Adaptively restarted block Krylov subspace methods with low-synchronization skeletons

With the recent realization of exascale performace by Oak Ridge National Laboratory's Frontier supercomputer, reducing communication in kernels like QR factorization has become even more imperative. Low-synchronization Gram-Schmidt methods, first introduced in [K. \'{S}wirydowicz, J. Langou, S. Ananthan, U. Yang, and S. Thomas, Low Synchronization Gram-Schmidt and Generalized Minimum Residual Algorithms, Numer. Lin. Alg.

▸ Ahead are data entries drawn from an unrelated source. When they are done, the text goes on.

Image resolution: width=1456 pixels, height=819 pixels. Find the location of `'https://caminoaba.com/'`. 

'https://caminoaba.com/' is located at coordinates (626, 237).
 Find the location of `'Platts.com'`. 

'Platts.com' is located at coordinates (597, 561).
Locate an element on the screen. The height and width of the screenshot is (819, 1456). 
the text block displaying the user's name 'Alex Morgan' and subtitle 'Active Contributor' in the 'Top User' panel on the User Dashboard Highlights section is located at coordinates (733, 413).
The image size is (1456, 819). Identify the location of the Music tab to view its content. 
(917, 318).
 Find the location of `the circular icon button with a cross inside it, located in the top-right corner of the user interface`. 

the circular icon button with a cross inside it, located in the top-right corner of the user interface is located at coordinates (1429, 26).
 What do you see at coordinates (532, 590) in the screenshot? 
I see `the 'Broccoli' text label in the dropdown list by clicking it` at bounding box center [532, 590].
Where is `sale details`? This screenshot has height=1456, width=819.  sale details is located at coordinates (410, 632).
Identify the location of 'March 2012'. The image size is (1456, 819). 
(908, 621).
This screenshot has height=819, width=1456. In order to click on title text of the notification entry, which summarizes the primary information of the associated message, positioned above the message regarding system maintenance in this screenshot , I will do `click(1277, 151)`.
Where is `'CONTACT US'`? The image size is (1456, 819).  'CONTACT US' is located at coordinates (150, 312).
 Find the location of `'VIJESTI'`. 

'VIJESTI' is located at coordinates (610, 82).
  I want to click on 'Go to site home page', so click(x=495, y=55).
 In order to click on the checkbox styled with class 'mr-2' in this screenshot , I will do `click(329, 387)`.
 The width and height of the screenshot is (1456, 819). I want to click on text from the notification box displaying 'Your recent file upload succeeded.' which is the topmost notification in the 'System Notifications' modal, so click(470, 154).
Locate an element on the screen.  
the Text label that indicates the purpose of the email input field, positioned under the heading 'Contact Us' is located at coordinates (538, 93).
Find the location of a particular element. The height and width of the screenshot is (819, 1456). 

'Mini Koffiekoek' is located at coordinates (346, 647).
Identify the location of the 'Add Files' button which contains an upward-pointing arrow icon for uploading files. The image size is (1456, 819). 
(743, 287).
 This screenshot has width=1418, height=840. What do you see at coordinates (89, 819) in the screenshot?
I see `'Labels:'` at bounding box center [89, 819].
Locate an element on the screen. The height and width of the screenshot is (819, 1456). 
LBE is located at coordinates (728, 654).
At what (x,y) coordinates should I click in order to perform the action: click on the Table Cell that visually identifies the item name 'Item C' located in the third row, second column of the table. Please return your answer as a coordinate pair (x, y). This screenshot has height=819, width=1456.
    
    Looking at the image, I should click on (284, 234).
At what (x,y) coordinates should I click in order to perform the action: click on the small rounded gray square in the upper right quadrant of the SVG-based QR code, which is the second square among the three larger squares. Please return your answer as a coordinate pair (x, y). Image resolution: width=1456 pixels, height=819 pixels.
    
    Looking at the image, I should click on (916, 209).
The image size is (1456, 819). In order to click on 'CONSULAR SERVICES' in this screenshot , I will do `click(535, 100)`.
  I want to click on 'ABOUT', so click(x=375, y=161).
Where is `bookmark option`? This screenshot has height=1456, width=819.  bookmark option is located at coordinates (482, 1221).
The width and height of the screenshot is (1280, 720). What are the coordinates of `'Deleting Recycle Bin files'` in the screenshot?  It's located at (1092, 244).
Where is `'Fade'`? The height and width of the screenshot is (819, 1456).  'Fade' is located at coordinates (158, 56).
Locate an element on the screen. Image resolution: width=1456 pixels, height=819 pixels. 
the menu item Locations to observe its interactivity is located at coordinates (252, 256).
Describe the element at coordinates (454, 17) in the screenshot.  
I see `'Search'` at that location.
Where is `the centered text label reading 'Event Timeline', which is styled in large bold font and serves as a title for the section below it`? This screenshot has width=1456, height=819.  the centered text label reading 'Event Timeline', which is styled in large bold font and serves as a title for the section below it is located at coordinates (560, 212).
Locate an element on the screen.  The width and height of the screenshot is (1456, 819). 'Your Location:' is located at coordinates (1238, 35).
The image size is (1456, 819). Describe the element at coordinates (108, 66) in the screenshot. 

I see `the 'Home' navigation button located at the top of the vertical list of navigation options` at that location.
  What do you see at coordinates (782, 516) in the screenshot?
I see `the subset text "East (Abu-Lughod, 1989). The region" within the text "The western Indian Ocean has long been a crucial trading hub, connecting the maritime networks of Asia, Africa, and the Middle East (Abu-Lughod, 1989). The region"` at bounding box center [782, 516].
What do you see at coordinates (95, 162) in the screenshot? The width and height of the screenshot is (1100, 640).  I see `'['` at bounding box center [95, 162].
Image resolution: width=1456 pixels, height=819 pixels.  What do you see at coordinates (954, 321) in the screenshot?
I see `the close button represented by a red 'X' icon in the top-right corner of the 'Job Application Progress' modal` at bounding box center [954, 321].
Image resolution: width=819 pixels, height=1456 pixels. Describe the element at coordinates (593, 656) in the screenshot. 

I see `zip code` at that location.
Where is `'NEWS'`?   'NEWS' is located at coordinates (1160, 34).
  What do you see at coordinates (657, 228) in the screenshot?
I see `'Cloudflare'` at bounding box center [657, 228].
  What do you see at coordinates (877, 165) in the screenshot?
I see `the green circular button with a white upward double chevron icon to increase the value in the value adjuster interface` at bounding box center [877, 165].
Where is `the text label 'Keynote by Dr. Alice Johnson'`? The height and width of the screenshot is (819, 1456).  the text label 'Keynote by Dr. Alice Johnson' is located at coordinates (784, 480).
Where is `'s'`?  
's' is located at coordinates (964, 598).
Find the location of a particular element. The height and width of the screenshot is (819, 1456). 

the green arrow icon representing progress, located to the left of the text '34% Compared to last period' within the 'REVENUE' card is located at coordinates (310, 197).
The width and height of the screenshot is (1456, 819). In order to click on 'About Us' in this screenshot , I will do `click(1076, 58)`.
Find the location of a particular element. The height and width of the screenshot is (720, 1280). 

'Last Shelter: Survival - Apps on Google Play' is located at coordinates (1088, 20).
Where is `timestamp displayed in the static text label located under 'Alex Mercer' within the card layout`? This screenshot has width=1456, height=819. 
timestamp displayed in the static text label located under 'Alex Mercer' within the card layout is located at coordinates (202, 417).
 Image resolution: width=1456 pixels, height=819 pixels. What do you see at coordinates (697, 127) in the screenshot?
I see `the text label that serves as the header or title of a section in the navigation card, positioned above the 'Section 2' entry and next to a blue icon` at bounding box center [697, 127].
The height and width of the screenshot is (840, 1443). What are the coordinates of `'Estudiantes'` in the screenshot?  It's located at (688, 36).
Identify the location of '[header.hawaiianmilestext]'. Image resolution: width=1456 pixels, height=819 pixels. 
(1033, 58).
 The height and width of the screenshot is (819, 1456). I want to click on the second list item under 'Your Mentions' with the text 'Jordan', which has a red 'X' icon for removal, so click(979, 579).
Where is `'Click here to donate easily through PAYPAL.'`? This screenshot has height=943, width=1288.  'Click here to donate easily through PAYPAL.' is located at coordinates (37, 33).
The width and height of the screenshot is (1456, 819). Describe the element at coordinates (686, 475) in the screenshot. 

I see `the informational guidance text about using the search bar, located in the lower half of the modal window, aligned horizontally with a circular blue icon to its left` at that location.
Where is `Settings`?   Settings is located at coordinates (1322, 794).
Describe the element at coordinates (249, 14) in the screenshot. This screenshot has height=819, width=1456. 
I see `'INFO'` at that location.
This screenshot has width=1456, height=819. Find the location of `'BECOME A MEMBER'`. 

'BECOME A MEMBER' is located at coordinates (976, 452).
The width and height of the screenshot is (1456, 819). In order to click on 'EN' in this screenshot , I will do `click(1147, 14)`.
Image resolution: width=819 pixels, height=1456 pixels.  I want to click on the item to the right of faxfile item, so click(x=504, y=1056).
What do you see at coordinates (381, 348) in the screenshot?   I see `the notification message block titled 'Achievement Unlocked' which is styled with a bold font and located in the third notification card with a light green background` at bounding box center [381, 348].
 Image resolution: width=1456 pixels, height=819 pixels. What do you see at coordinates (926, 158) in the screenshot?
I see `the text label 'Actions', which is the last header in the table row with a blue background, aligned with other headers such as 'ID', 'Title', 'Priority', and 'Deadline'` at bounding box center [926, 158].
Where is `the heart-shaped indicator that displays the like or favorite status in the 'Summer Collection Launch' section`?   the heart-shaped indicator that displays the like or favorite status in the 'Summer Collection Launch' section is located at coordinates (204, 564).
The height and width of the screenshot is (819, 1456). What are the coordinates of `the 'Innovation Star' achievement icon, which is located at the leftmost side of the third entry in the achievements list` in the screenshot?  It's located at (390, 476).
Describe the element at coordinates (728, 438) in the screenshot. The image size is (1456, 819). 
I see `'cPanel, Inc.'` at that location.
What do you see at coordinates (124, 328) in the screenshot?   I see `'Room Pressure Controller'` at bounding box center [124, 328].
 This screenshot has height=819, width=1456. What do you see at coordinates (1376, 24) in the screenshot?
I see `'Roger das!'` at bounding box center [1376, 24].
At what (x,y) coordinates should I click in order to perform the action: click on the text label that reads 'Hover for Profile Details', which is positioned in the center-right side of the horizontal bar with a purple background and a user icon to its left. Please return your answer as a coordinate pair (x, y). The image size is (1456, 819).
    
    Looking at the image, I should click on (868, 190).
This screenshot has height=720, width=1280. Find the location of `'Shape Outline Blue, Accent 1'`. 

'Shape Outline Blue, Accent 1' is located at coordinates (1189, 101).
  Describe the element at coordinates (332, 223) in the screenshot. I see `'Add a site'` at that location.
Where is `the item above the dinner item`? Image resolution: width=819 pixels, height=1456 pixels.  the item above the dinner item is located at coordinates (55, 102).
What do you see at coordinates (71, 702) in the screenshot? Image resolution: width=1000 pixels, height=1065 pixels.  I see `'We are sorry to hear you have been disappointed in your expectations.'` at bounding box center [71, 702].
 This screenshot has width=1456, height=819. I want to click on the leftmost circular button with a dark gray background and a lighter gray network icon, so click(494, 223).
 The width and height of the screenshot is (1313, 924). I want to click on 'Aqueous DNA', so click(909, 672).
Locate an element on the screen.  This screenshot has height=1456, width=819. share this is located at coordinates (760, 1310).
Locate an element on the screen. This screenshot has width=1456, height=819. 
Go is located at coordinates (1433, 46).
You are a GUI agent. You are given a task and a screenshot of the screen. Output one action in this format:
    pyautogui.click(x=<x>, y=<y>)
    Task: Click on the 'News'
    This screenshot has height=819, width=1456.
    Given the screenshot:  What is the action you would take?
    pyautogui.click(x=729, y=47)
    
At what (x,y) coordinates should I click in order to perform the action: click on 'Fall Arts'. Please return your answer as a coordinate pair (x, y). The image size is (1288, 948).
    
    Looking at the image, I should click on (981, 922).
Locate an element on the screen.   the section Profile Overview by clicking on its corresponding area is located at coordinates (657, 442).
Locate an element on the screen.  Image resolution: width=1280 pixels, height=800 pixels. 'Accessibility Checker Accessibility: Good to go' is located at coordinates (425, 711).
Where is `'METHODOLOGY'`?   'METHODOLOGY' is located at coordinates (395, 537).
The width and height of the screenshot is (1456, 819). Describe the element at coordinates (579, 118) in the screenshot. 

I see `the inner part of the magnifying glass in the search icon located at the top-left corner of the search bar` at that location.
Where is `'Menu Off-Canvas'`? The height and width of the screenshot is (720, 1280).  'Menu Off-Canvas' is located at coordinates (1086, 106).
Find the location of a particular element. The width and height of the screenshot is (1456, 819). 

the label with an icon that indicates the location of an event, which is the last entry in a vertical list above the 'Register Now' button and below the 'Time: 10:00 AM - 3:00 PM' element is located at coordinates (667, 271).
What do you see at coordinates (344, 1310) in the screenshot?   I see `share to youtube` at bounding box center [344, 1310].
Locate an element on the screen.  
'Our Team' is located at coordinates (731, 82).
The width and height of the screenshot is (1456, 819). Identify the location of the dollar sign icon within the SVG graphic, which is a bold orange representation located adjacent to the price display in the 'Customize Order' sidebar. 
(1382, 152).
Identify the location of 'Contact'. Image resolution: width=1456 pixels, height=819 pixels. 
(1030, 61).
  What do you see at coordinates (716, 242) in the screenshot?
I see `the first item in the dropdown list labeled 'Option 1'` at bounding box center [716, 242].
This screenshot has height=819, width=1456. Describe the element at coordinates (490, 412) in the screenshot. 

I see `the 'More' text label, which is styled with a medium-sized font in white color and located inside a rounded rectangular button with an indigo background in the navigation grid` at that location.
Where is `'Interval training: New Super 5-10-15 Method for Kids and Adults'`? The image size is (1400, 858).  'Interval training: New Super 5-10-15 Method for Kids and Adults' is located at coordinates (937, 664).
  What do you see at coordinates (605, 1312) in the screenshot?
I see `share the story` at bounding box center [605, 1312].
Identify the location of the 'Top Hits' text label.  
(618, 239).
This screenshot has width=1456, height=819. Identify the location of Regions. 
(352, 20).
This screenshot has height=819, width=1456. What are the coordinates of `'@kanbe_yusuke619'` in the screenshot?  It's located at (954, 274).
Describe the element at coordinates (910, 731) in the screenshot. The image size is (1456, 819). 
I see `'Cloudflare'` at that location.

Appl., Vol. 28(2), e2343, 2020], have been shown to improve the scalability of the Arnoldi method in high-performance distributed computing. Block versions of low-synchronization Gram-Schmidt show further potential for speeding up algorithms, as column-batching allows for maximizing cache usage with matrix-matrix operations. In this work, low-synchronization block Gram-Schmidt variants from [E. Carson, K. Lund, M. Rozlo\v{z}n\'{i}k, and S. Thomas, Block Gram-Schmidt algorithms and their stability properties, Lin. Alg. Appl., 638, pp. 150--195, 2022] are transformed into block Arnoldi variants for use in block full orthogonalization methods (BFOM) and block generalized minimal residual methods (BGMRES). An adaptive restarting heuristic is developed to handle instabilities that arise with the increasing condition number of the Krylov basis. The performance, accuracy, and stability of these methods are assessed via a flexible benchmarking tool written in MATLAB. The modularity of the tool additionally permits generalized block inner products, like the global inner product.